Robo-debt wasn’t fair or legal. Because of a loophole we’ll never know if it was also corrupt Waleed Aly (The Age): “The very basis of the NACC’s decision is that its investigation would have been of no real consequence, that it has no worthwhile contribution to make. It cannot punish anyone directly, and is unlikely to unearth any facts the royal commission hasn’t already. It also notes that other bodies which can impose sanctions — such as the Public Sector Commission — are already running investigations. Accordingly, it reasons, there is no point having multiple bodies running basically the same investigation …

Understandably, victims and their families feel betrayed. ‘There’s no pathway to justice,’ were the words of one. No doubt I would feel the same way, but accountability certainly remains possible. The PSC has the power to fine, demote or sack public servants who breach their duties, and seven people have already been found guilty of that, with their sanctions still to come. To seek some harsher punishment is to enter the realm of the criminal law — and the royal commission has referred people for potential criminal prosecution, though whom and for what, we don’t know. Either way, it’s simply not the NACC’s role to mete out that brand of justice, and our constitution makes it plain that it shouldn’t be.”

It’s not been easy to be a teal of late, but Dutton’s climate gamble may have given them a new startBrett Worthington (The ABC): “The general consensus has been that as long as the teals can get reelected, the Coalition faces a problematic path to power. Dutton has a different theory. He disputes that the teals are disaffected Liberals. In the extreme he openly dubs them as Greens, or in kinder moments as Labor-backing stooges.

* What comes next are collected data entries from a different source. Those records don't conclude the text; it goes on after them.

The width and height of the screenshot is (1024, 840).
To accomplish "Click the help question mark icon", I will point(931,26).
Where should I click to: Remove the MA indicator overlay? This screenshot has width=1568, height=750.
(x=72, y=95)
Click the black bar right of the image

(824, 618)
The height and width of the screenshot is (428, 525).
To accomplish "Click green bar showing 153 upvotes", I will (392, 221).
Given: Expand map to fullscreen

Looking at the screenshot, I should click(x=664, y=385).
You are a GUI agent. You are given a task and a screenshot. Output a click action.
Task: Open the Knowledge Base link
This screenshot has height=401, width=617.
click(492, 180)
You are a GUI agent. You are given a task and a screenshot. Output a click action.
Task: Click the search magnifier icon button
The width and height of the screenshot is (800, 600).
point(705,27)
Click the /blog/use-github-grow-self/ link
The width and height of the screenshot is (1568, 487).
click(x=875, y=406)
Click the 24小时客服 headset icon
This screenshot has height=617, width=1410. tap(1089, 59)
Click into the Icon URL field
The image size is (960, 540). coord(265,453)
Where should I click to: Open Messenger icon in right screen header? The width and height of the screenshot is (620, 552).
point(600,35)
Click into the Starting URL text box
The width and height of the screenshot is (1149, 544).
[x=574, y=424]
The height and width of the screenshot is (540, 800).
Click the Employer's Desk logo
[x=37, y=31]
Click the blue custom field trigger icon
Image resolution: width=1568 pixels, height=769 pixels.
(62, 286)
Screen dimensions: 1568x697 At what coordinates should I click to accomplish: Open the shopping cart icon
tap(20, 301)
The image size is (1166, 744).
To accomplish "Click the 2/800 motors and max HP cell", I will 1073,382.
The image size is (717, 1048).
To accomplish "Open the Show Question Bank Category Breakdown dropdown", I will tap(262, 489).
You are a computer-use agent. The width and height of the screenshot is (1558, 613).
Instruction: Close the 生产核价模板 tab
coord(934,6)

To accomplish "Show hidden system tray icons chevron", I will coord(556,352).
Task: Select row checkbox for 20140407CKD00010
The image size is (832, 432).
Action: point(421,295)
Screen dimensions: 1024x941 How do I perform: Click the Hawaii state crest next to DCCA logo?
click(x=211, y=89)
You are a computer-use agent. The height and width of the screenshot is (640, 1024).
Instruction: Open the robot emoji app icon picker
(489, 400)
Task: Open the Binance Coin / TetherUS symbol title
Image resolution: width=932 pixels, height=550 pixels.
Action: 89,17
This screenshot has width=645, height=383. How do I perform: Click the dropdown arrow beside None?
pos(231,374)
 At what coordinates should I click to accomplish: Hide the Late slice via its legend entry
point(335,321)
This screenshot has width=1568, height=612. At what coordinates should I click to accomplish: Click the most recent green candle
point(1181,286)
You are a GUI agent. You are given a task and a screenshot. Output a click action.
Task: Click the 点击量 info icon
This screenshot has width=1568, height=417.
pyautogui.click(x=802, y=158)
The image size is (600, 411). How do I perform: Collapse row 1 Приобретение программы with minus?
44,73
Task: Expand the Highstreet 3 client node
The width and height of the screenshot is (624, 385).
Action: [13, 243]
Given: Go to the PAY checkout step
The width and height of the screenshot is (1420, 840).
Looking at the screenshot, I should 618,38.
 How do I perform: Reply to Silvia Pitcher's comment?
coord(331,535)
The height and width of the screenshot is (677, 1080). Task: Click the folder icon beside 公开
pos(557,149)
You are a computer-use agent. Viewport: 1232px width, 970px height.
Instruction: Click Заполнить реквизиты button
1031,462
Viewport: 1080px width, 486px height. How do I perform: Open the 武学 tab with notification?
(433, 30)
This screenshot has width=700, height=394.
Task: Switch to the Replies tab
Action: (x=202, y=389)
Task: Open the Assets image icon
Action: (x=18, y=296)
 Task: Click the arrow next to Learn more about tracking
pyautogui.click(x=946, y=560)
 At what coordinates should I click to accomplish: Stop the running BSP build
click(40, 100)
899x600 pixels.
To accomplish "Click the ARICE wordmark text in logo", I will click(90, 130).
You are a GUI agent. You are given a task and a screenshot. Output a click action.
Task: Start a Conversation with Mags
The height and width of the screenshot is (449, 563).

The opposition leader is taking a gamble that people are more worried about paying their bills than solving the climate crisis. It’s high-stakes poker, in which he hopes his plan can flush out the teals and win back Liberal votes in those once safe seats. Simon Holmes a Court, the businessman and activist behind the group that financially backed the teals in the last election, sees it differently. He told RN Breakfast that Dutton is ‘nailing his colours to the mast’ on emissions and making Climate 200’s job that much easier.”